Exercise description:
Answer these from the cat feeder build log below:
(a) Which board did the author choose to run the feeder?
(b) Why does the board use the adjustable LM-2586-ADJ rather than the 12V version?
(c) Where on the board layout is the H-bridge placed?

Page excerpt:
..............................

Feline Sustenance Amplifier

Over the last three months I have completed most of the 3D printed structural components of the cat feeder, and so I have moved on to the brains of the operation. 

The requirements for this project, as I assigned to myself back when I first started are: 

• Aesthetically pleasing
• Secure - not vulnerable to my cats robbing it anytime they want a snack
• Configurable remotely via network (Wifi)
• Solid construction
• Ease of maintenance
• Low food warning
• Food capacity for two weeks or more
• Painless food refilling process
• High reliability

With these requirements in mind, I set off to design the circuit board that will control the cat feeder. I knew right off the bat that I would be using the ESP8266 based Wemos D1 Mini, because I've used them before and they are perfect for this - WiFi connection, small form factor, and sufficient IO for the project. 

Besides that, the other interfaces that would be needed are:

1. Ultrasonic distance sensor
   1. To sense when we're running out of food
2. Addressable LEDs
   1. To make the crystal glow all pretty
3. Motor control
   1. To move the cat feeder wheel.

Next, I set off to gather some parts. Here are the ones I selected:

• Ultrasonic distance sensor: HC-SR04
• Motor: Uxcell Dual Shaft 10RPM Wormgear Motor
• LEDs: WS2812B White, 5 meters 30 LEDs/meter, IP65, LED light strip
• Power Supply: 10A 5V Power supply
• Wemos D1 Mini

After gathering these materials, I began the board design. I chose to start with 5V and use a boost converter to supply 12V to the motor. Although power motors with a boost converter can be tricky, I felt that making a 10A power supply to supply the hungry hungry LED strip would be more trouble than it was worth. The LEDs 1.8A per meter at full brightness white. Although I expect to operate them neither at full brightness, nor full duty cycle, nor always white, it nevertheless seemed more appealing to me to start with 5V and boost to 12V for the motor. 

Here's what I developed: 

Multiple 5V power supply ports are available in order to power the LEDs - the control line can be daisy chained and each segment can have its own power port, keeping the current on the wires limited. I'm unsure if I'll be using that feature though. 

I also included a level shifter - the 8266 uses 3.3V logic, and although that could work with just a few LEDs, the long strand of WS2812B programmable LEDs I am baselining made me want to supply a 5V signal. 

Next we have the LM-2586-ADJ. This is the adjustable version, that required a specific ratio between R5 and R13 to ensure the output was 12V. There is a 12V specific version, but my board manufacturer, JLCPCB, didn't have it in stock. 

You might also be confused by the weird looking double-BJT. This is because Pin 1 is dual use. It is the on/off pin, and it is also a frequency adjustment pin. You can either pull the pin high to shut down the chip, or leave floating to enable the chip. If you pull it down, the frequency adjustment mode gets activated. Thus, the double BJT scheme provides both an inverter from the ESP8266 control signal, and ensures it is floating, not pulled down, when the chip should be active. 

Lastly, I put in a DRV8871DDA H-bridge controller ship. Although I don't need to turn the motor both ways, this gives me the capability should I decide I want it. It also just provides an easy way to turn the motor on and off besides simply killing the power supply. 

Next came layout, which ended up being fairly straightforward. 

I used KiCAD for this, and the tool is fairly easy to use. The 5V side of the board is on the left, the LED ports on the top. The 12V regulator is center and H-bridge is far right. I also provided 5V and 12V access, at the recommendation of an engineer I found on Fiverr who reviewed my PCB for me. This allowed me to both supply and source these voltages externally should it be needed some day.

..............................

Given information:
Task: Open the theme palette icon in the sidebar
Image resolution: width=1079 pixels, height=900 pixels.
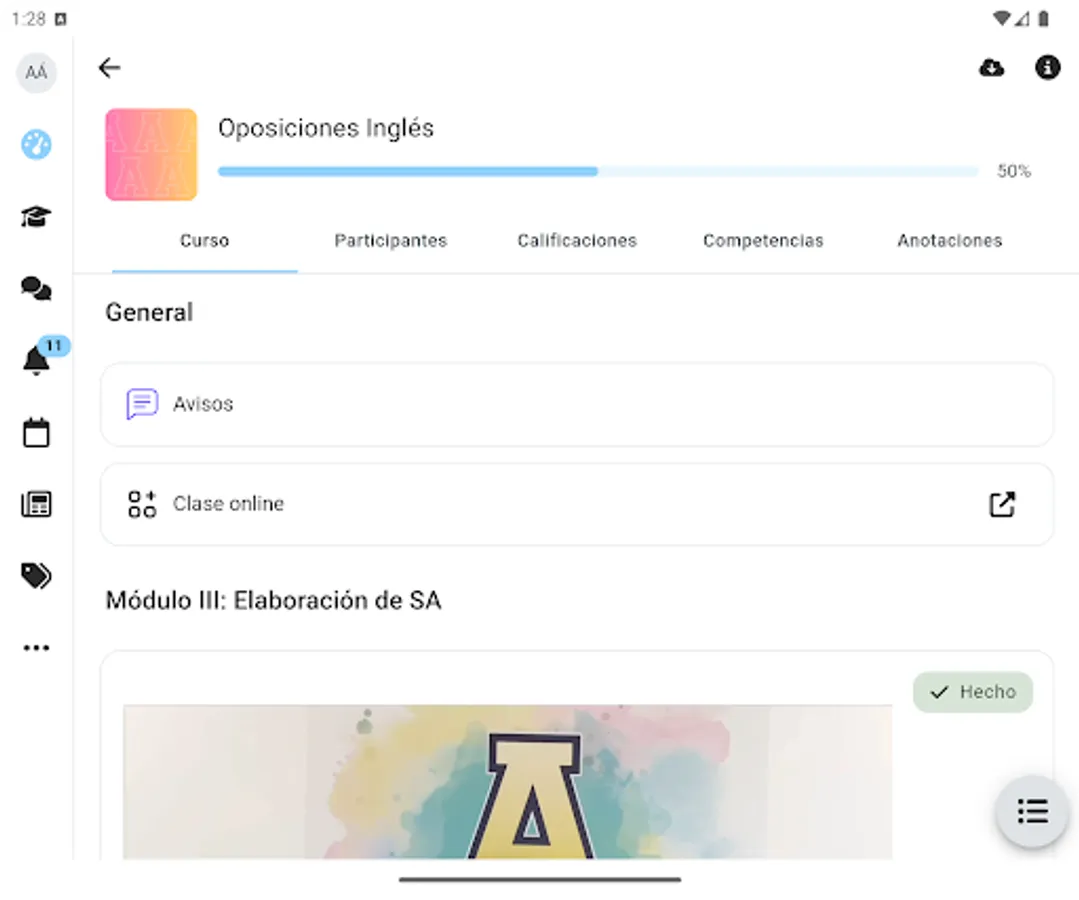Action: (x=36, y=144)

..............................

Exercise response:
(a) The ESP8266-based Wemos D1 Mini.
(b) The board manufacturer, JLCPCB, didn't have the 12V version in stock.
(c) On the far right.